| Description of the task |
Print the records starting at the line that contains "You are a GUI" and ending at the line that contains "click(x=297, y=208)", keeping every line identical and leaving out the pictures.
[START Material for this task]
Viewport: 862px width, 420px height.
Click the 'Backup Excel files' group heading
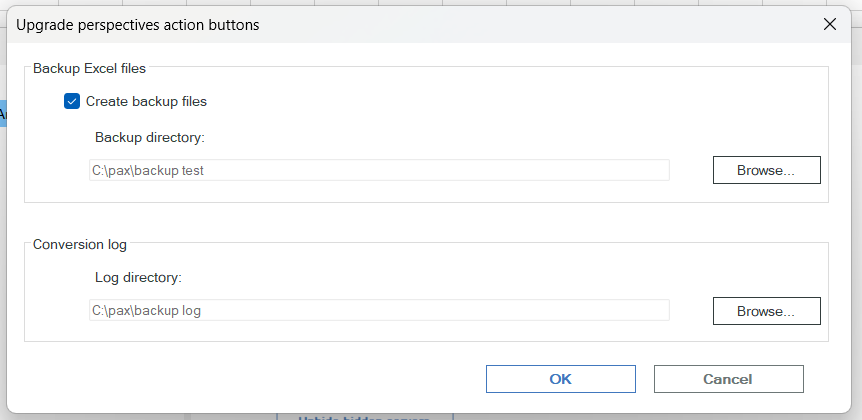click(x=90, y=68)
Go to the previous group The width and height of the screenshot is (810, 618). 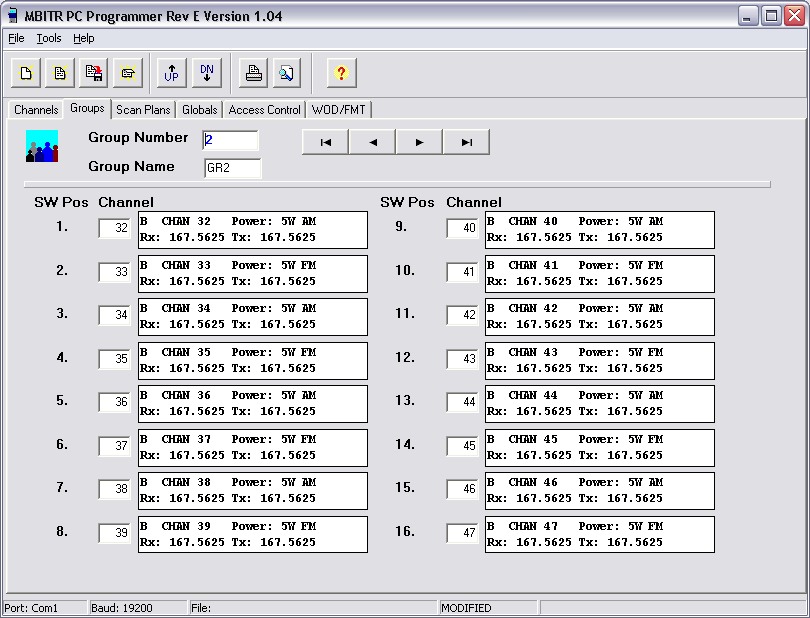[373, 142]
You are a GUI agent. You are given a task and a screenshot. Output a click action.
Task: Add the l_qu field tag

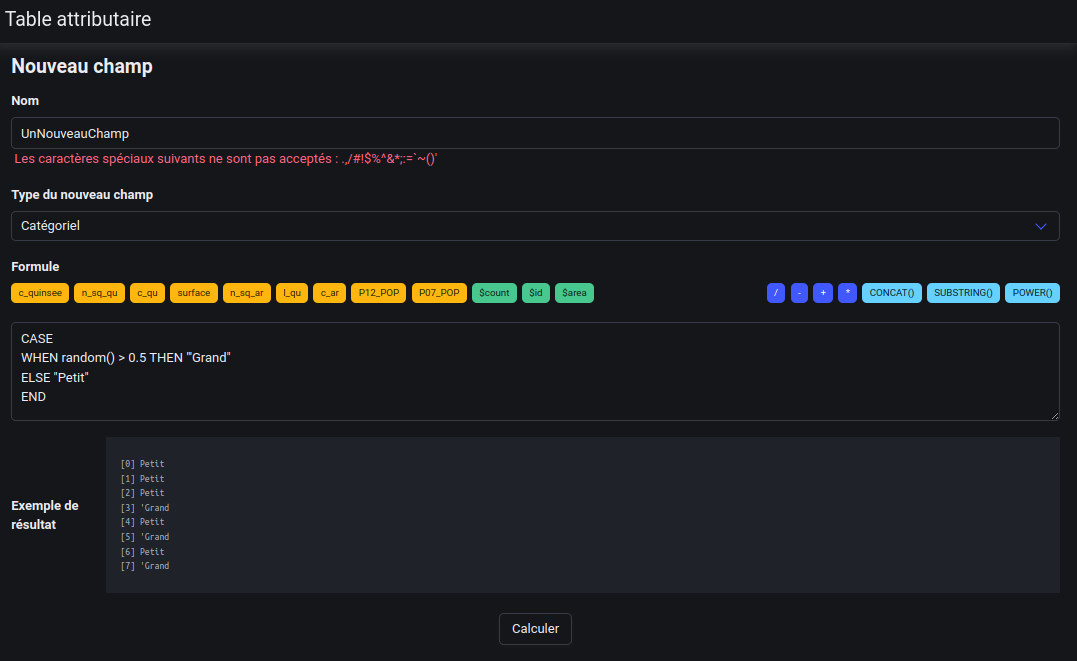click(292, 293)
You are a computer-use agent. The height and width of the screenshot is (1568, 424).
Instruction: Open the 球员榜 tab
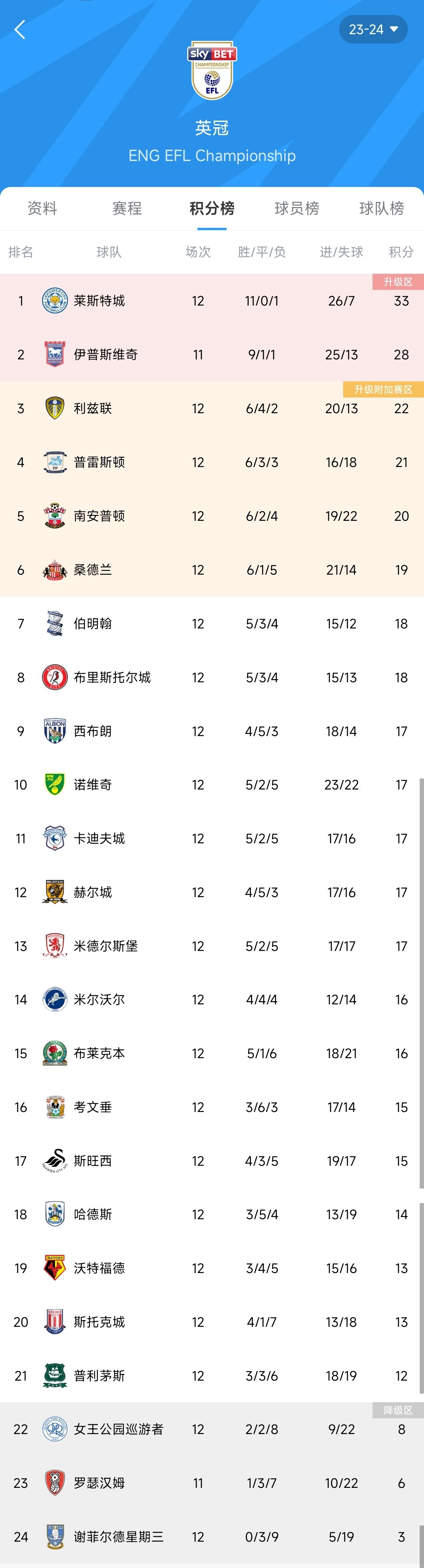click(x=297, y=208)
[END Material for this task]
[START Material for this task]
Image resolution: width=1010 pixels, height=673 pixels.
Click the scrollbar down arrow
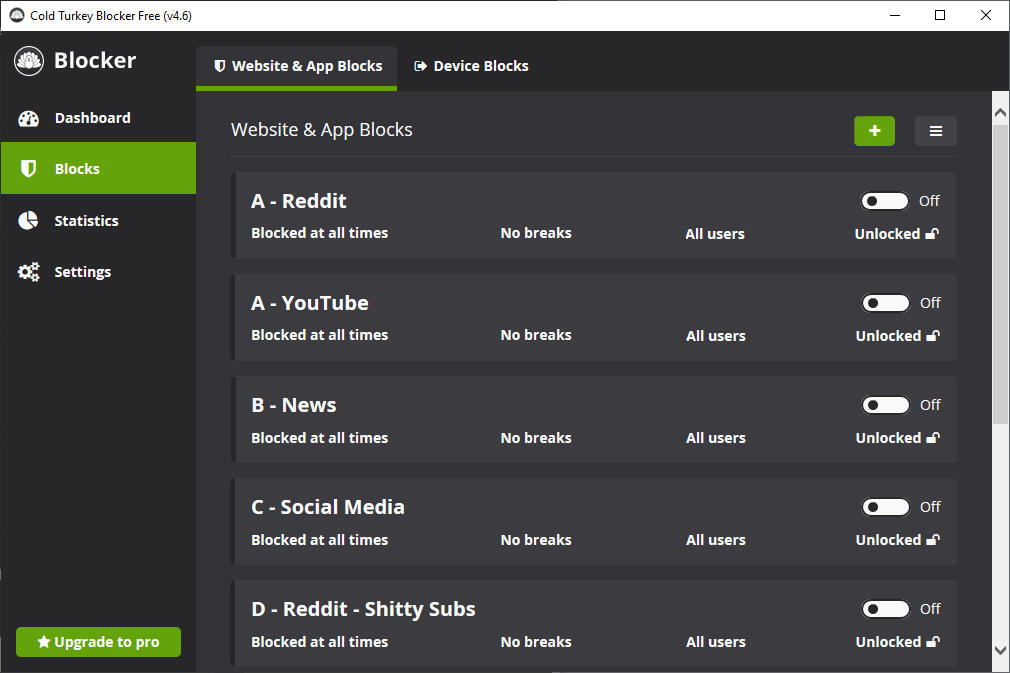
[END Material for this task]
| The solution |
You are a GUI agent. You are given a task and a screenshot. Output a click action.
Task: Add the l_qu field tag

click(292, 293)
You are a computer-use agent. The height and width of the screenshot is (1568, 424).
Instruction: Open the 球员榜 tab
click(x=297, y=208)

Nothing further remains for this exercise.